__Required work__. In the entries that follow, repeat exactly the lines from the one that has "561x235 pixels. How" through the one that has "Click the green up arrow beside today", but omit pictures.
Extracted data: Begin
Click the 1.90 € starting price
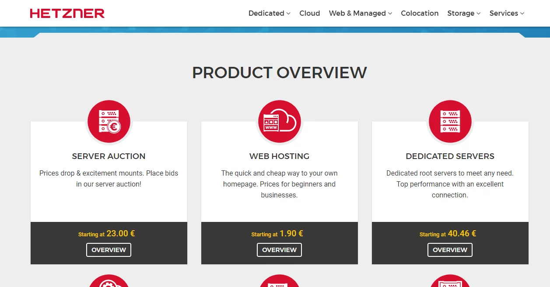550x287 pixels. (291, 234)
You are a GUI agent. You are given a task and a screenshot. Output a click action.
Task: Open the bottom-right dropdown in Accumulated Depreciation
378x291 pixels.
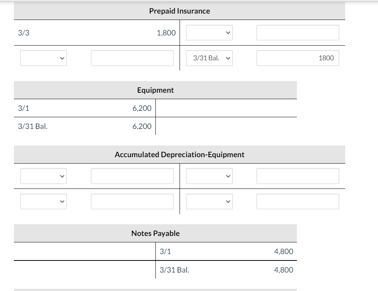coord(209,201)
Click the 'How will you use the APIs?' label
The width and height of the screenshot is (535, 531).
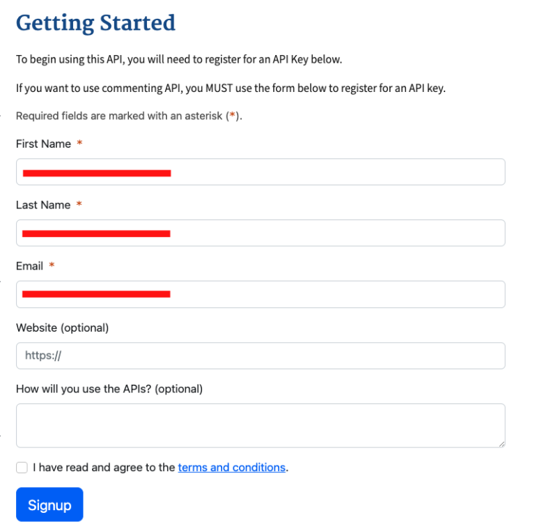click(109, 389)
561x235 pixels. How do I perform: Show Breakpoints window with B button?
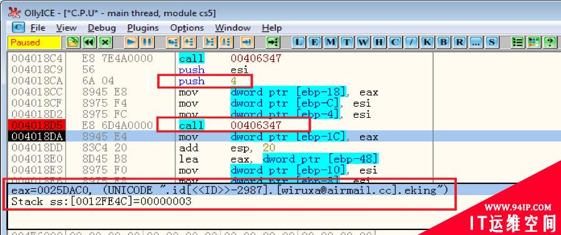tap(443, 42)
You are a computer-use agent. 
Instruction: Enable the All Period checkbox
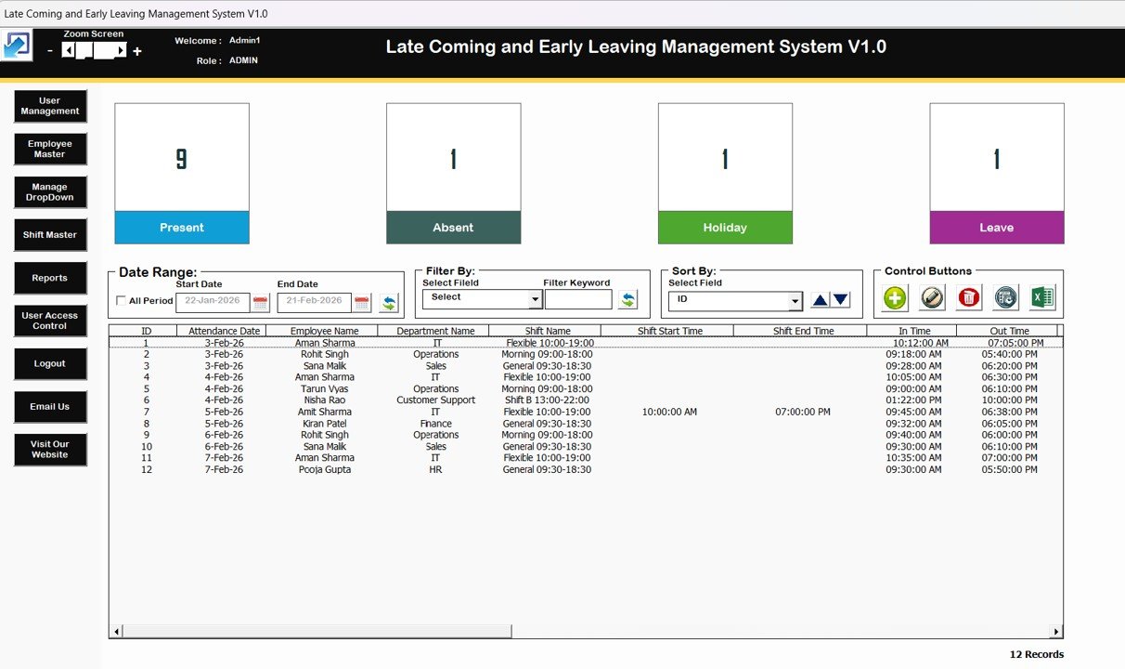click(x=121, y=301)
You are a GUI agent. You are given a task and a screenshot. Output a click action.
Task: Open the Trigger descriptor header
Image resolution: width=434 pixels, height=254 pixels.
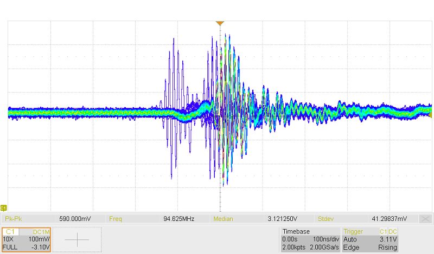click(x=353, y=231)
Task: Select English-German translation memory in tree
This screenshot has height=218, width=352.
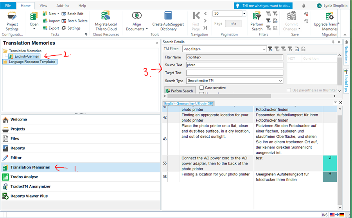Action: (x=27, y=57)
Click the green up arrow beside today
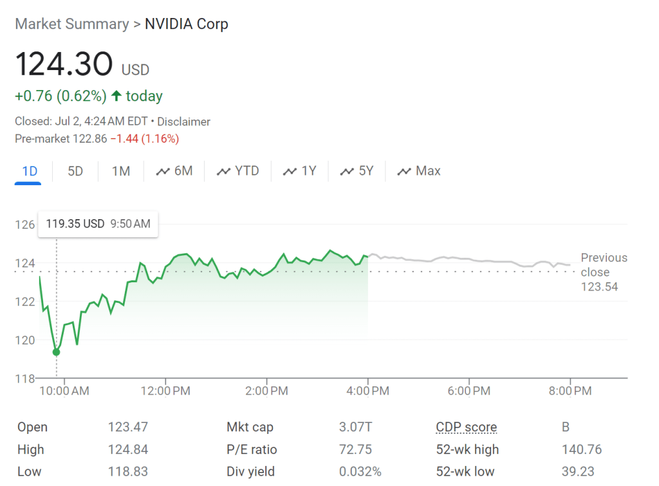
Extracted data: End
Extracted data: Begin
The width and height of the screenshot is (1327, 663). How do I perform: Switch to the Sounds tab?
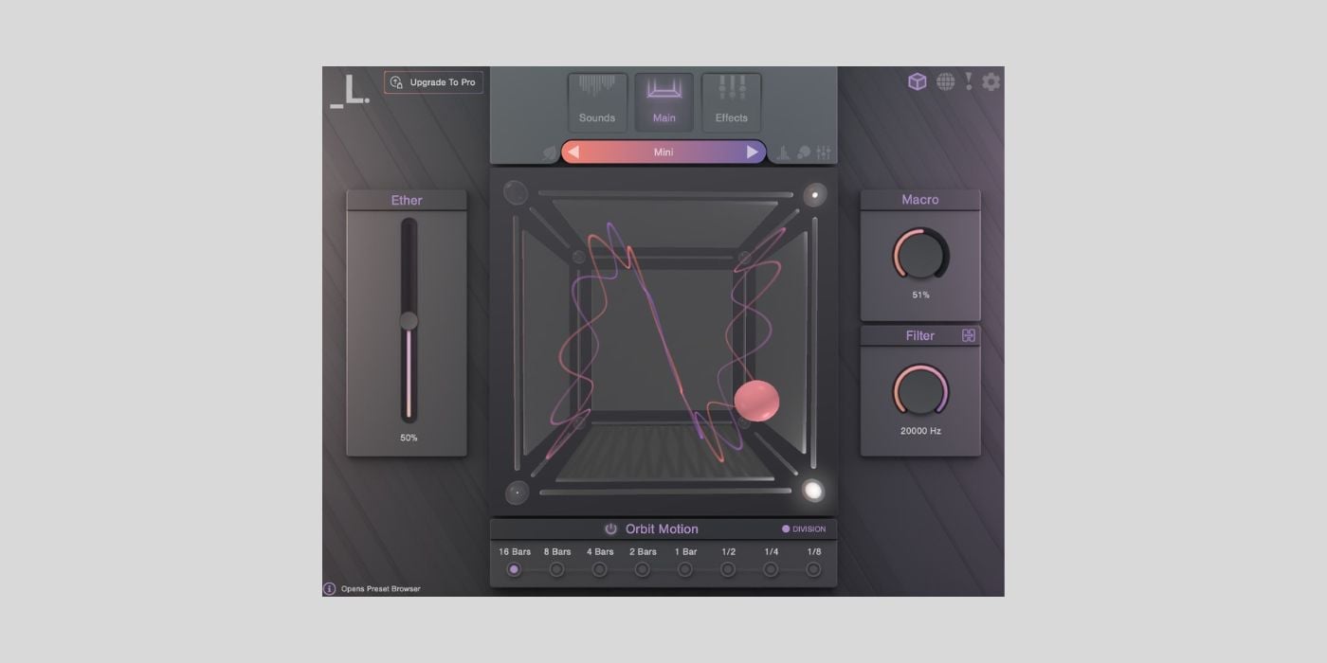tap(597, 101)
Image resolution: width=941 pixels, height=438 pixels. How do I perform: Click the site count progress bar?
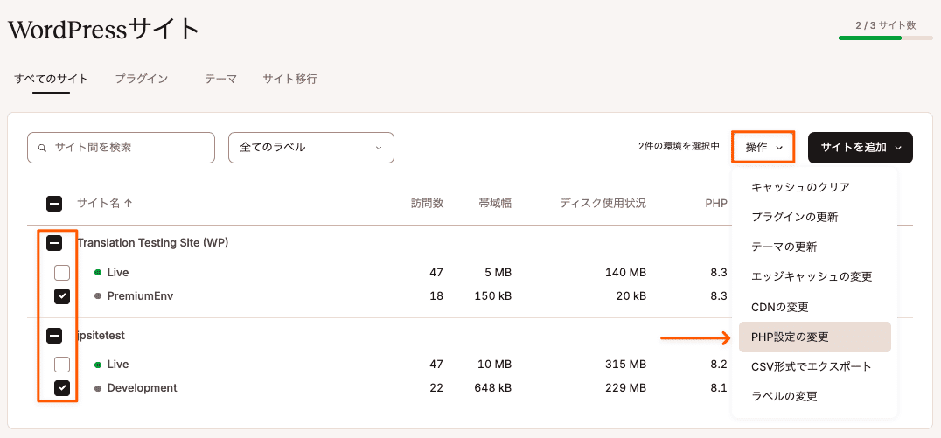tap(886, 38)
Extracted data: End
__Solution to this exercise__.
561x235 pixels. How do I perform: Show Breakpoints window with B button?
tap(443, 42)
You are a computer-use agent. 
Instruction: Enable the All Period checkbox
click(x=121, y=301)
You are a GUI agent. You are given a task and a screenshot. Output a click action.
Task: Open the Trigger descriptor header
Image resolution: width=434 pixels, height=254 pixels.
click(x=353, y=231)
Task: Select English-German translation memory in tree
This screenshot has height=218, width=352.
Action: (x=27, y=57)
Click the green up arrow beside today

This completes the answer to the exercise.